** Given text **
■ ■ ■ ■ ■ ■ ■
Chapter1: Introduction to Optical Triangulation

3D Printing has become a popular subject these days. More and more low cost desktop 3D printers are introduced, and open source projects let hobbyists build their own. Without models, a 3D printer is not really useful. Professionals have access to complete CAD software or modelers that costs thousands and need extensive training. They can also acquire a scene/object using 3D scanners. This course addresses the problem of creating 3D models for 3D printing by copying and modifying existing objects. As is the case for desktop 3D printers this course teaches the mathematical foundations of the various methods used to build 3D scanners, and includes specific instructions to build several low-cost homemade 3D scanners which can produce models of equal or better quality as many commercial products currently in the market.

These course notes are organized into three primary sections, spanning theoretical concepts, practical construction details, and algorithms for constructing high-quality 3D models. Chapters Introduction and Mathematics of Triangulation survey the field and present the unifying concept of triangulation. Chapters Camera and Projector Calibration, The Laser Slit Scanner, and Structured Light document the construction of projector-camera systems, slit-based 3D scanners, and 3D scanners based on structured lighting. The post-processing processes for generating polygon meshes from point clouds are covered in Chapter Points.

3D Scanning Technology

Metrology is an ancient and diverse field, bridging the gap between mathematics and engineering. Efforts at measurement standardization were first undertaken by the Indus Valley Civilization as early as 2600--1900 BCE. Even with only crude units, such as the length of human appendages, the development of geometry revolutionized the ability to measure distance accurately. Around 240 BCE, Eratosthenes estimated the circumference of the Earth from knowledge of the elevation angle of the Sun during the summer solstice in Alexandria and Syene. Mathematics and standardization efforts continued to mature through the Renaissance (1300--1600 CE) and into the Scientific Revolution (1550--1700 CE). However, it was the Industrial Revolution (1750--1850 CE) which drove metrology to the forefront. As automatized methods of mass production became commonplace, advanced measurement technologies ensured interchangeable parts were just that--accurate copies of the original.
■ ■ ■ ■ ■ ■ ■
** Data entries **
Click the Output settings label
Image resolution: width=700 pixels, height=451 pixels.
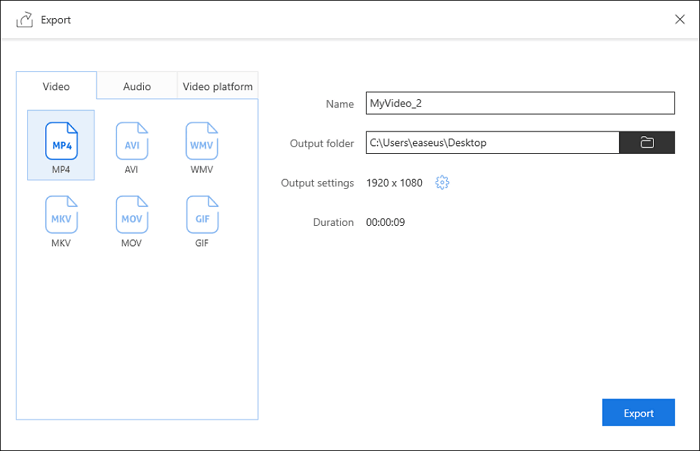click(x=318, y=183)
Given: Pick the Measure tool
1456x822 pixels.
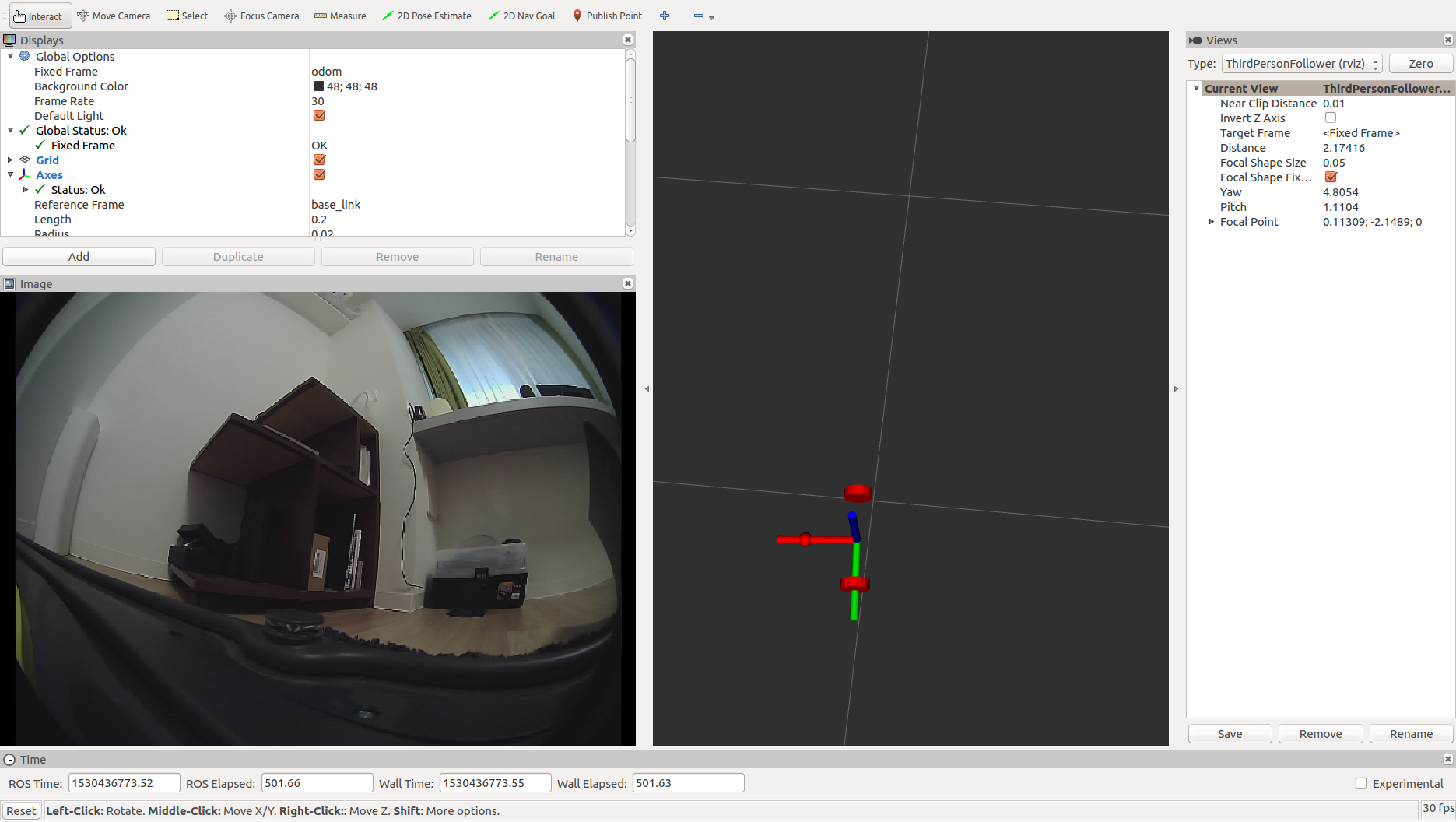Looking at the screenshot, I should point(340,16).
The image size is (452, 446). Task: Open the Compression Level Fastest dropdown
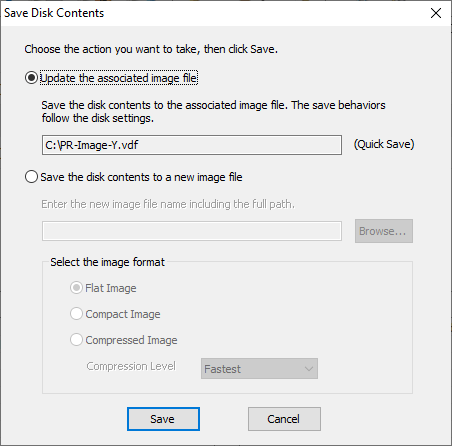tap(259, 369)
■ ■ ■ ■ ■ ■ ■
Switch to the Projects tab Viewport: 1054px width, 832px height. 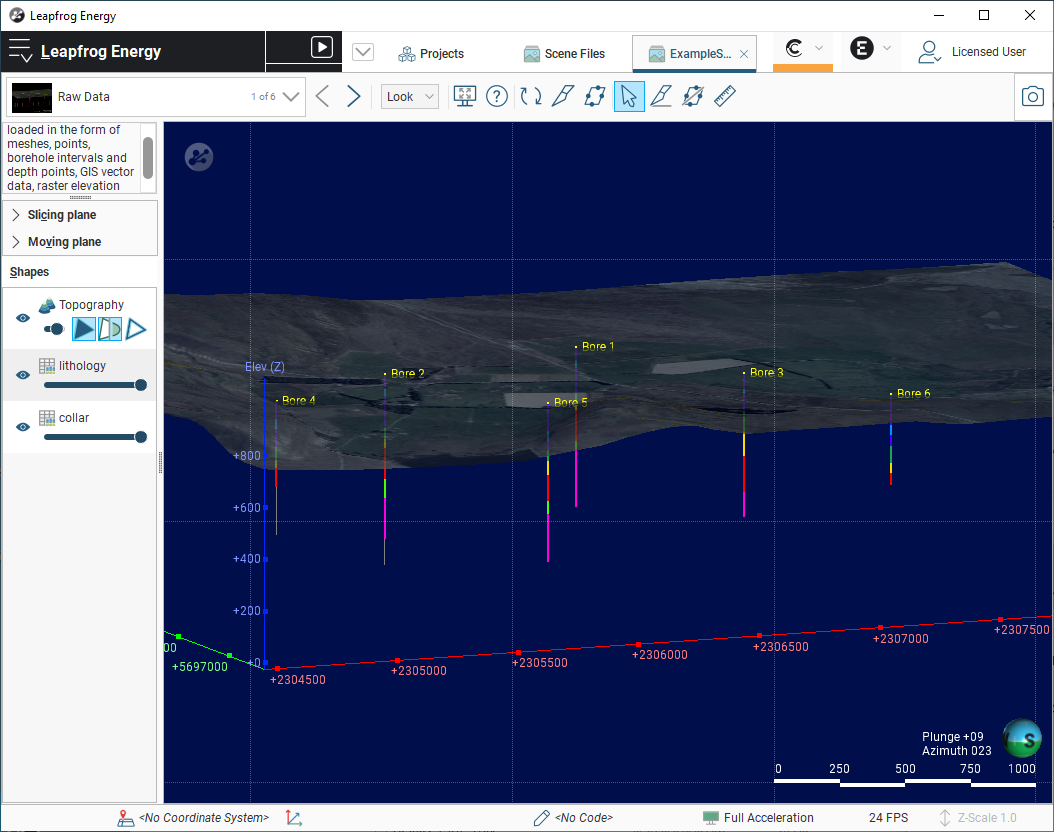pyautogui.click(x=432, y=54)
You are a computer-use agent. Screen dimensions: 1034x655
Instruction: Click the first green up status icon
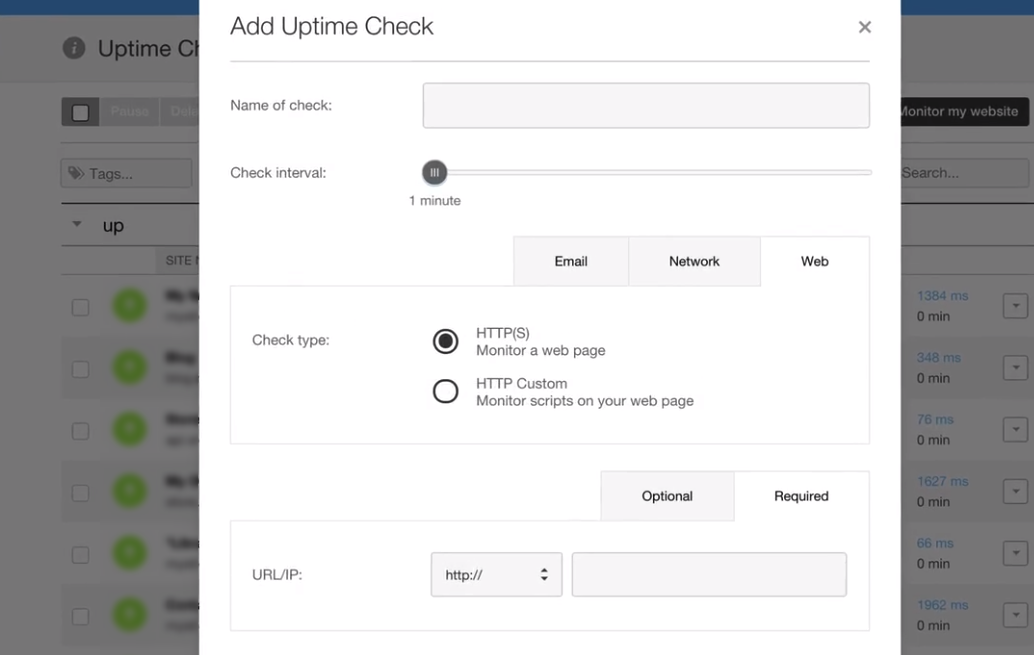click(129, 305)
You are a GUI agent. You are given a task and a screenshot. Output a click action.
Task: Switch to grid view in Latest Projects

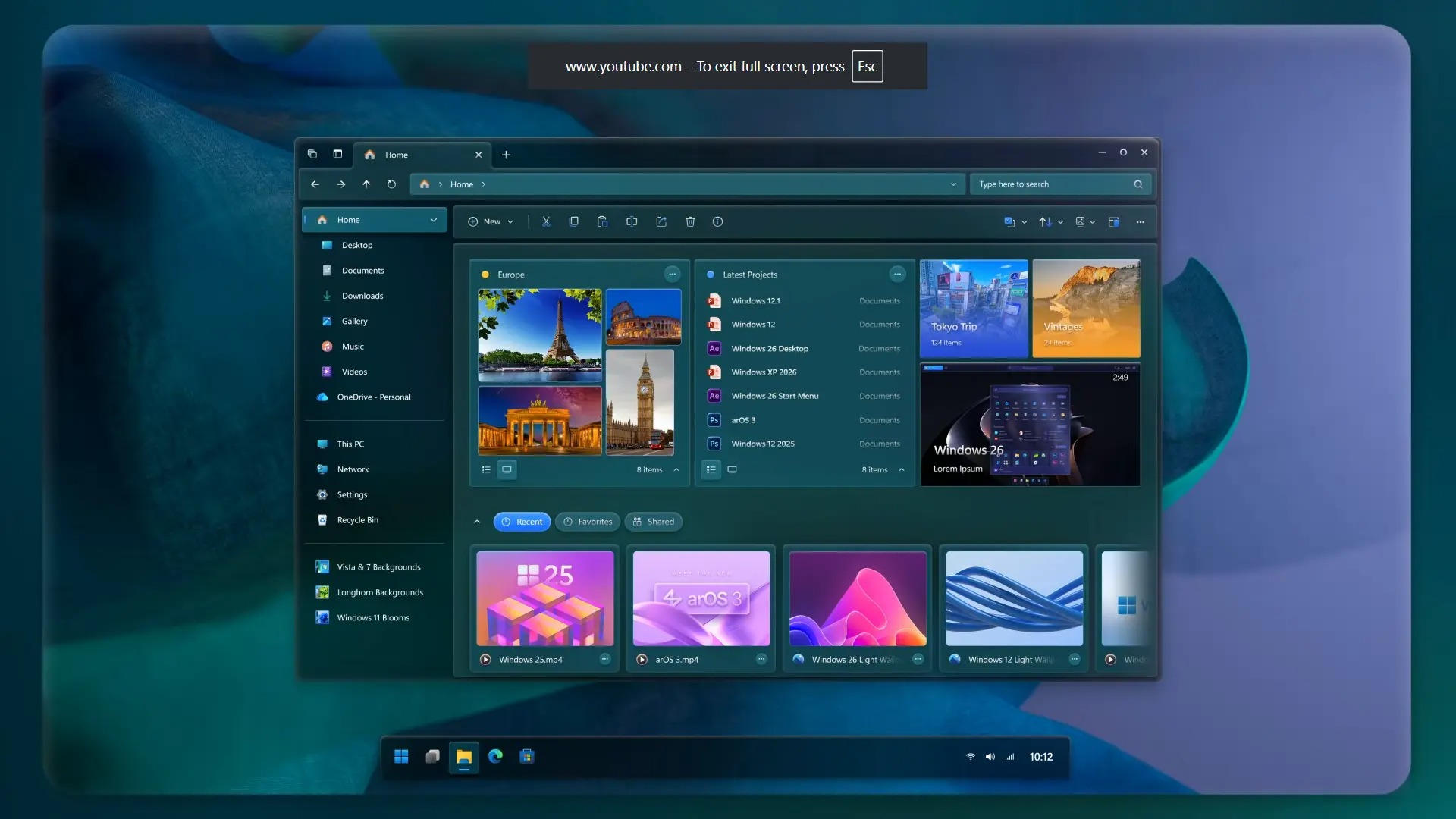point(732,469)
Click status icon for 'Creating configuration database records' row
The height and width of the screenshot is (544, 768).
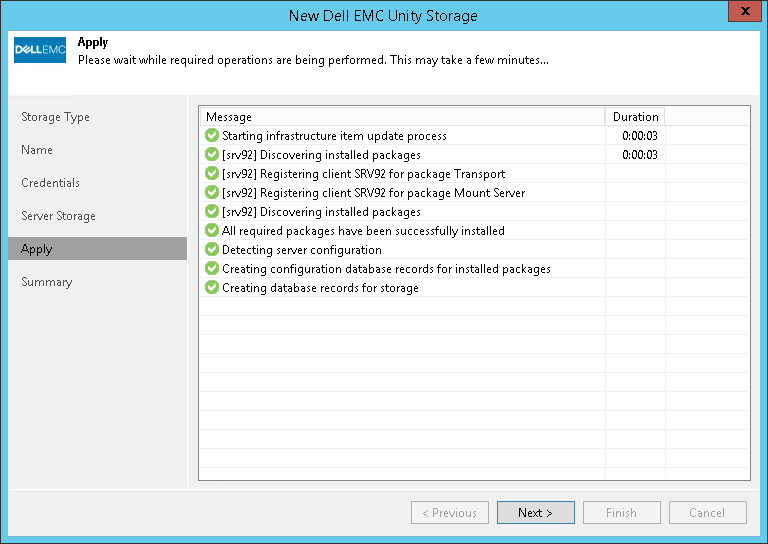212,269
■ ■ ■ ■ ■ ■ ■
** Goal **
Write out the passage on optical triangulation word for word, from "Chapter1: Introduction to" to "in the market.".

** Reply to the task **
Chapter1: Introduction to Optical Triangulation

3D Printing has become a popular subject these days. More and more low cost desktop 3D printers are introduced, and open source projects let hobbyists build their own. Without models, a 3D printer is not really useful. Professionals have access to complete CAD software or modelers that costs thousands and need extensive training. They can also acquire a scene/object using 3D scanners. This course addresses the problem of creating 3D models for 3D printing by copying and modifying existing objects. As is the case for desktop 3D printers this course teaches the mathematical foundations of the various methods used to build 3D scanners, and includes specific instructions to build several low-cost homemade 3D scanners which can produce models of equal or better quality as many commercial products currently in the market.